It’s going to be close, and potentially messy.
Democratic nominee Joe Biden and incumbent GOP President Donald Trump both have multiple paths to the 270 electoral votes necessary to win the presidency as of late Tuesday. Trump’s healthy leads in Florida and Texas have eliminated the chances for an early, blowout victory for the Democrat, and Democratic chances of winning control of the Senate appear sharply lower than they were at the beginning of the day on Tuesday. (Democrats are set to keep control of the House of Representatives, blocking total GOP control of the federal government.)
Biden is projected to win Arizona, while Trump has leads in still-too-close-to-call North Carolina and Georgia. But Georgia is unlikely to report final results due to delays counting absentee ballots in the Democratic stronghold of Atlanta, and North Carolina looks headed to litigation and possibly a recount.
For the latest results, maps and more, check out HuffPost’s Elections Hub.
At this point, no one can say who will win the White House on election night. This was an expected result after the coronavirus pandemic dramatically altered the way Americans voted.
In order to avoid spreading the virus, far more voters than ever before ― more than 100 million ― cast their votes early, 65 million of them by absentee ballot. While voters changed their behavior, states only slightly modified theirs.
In some key states, Republican-controlled legislatures refused to allow election officials to process and count absentee ballots before Election Day. And now it will take days after the election to count these ballots.

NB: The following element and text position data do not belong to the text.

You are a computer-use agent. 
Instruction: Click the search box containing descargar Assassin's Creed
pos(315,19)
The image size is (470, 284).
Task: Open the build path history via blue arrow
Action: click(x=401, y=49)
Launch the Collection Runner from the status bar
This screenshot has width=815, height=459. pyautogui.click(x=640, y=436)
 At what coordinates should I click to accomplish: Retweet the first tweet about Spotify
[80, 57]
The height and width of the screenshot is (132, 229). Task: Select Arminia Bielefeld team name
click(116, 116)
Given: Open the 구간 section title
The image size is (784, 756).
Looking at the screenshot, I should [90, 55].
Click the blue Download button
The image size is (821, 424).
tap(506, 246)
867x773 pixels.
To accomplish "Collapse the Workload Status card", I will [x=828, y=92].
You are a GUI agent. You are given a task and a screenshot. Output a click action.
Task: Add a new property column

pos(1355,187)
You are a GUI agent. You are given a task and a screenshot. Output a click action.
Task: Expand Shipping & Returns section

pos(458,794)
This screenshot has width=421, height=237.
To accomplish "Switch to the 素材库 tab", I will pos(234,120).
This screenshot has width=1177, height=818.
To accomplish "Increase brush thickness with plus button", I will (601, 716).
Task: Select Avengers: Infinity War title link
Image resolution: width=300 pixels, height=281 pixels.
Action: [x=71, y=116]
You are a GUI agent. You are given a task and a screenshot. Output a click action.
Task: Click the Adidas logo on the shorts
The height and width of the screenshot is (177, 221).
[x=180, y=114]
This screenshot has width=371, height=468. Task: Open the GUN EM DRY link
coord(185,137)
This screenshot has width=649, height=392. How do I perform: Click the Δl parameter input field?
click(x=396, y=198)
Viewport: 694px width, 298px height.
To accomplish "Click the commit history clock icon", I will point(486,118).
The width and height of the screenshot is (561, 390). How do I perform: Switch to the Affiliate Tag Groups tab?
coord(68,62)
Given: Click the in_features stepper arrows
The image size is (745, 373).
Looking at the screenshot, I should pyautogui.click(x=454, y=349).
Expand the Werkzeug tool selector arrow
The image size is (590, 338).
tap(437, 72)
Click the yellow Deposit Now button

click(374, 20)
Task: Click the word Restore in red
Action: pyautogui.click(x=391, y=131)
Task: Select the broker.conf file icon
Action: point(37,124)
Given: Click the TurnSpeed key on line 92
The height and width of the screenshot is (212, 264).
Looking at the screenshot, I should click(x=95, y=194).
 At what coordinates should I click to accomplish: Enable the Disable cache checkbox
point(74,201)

That’s what’s happening in the three Upper Midwest states that handed Trump the White House in 2016 ― Michigan, Pennsylvania and Wisconsin. None of these states will be able to count all of their absentee ballots until the end of the week. And their results will likely hold the balance of the electoral college votes to deliver Trump or Biden the White House.
Early results in these three states show Trump up big, but these largely represent Election Day votes, which heavily tilt Republican this year. Democratic voters in these three and other states largely chose to vote absentee, so their votes will be counted in the days to come.
Republicans quickly triumphed in two Democratic reach states: Sen. Lindsey Graham defeated Democrat Jaime Harrison in South Carolina, and GOP Rep. Roger Marshall defeated state Sen. Barbara Bollier in Kansas. Those victories likely eliminate the chances of a substantial Democratic majority, and could hamper Biden’s ability to enact his agenda if he wins.